**ACTIVITY:** All the data should be repeated exactly. Any image in it is left out.

=== Begin Enclosure ===

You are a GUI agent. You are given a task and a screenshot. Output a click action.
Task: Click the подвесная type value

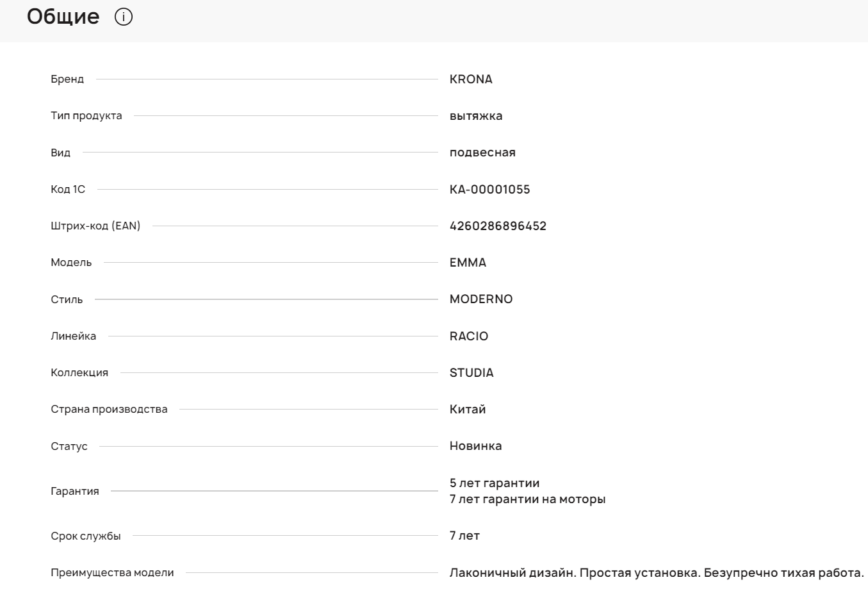482,153
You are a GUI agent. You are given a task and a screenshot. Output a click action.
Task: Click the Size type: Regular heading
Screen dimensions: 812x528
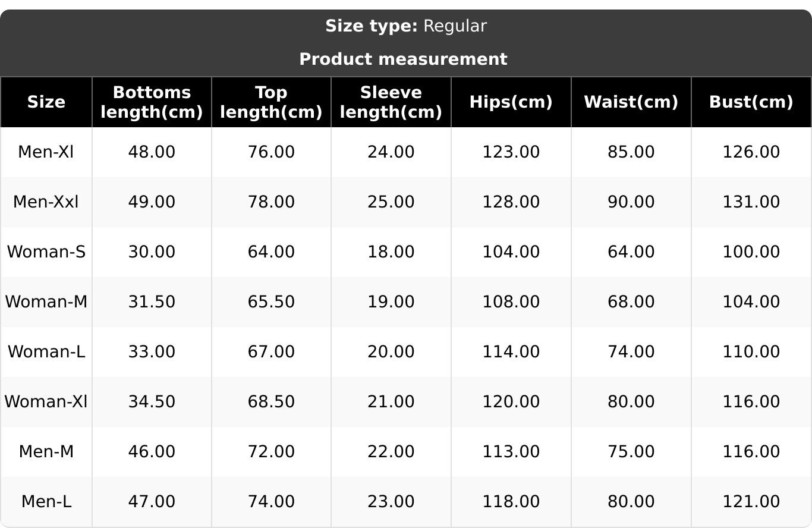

=== End Enclosure ===

**SOLUTION TO THIS EXERCISE:**
You are a GUI agent. You are given a task and a screenshot. Output a click action.
Task: Click the подвесная type value

482,153
You are a GUI agent. You are given a task and a screenshot. Output a click action.
Task: Click the Size type: Regular heading
Screen dimensions: 812x528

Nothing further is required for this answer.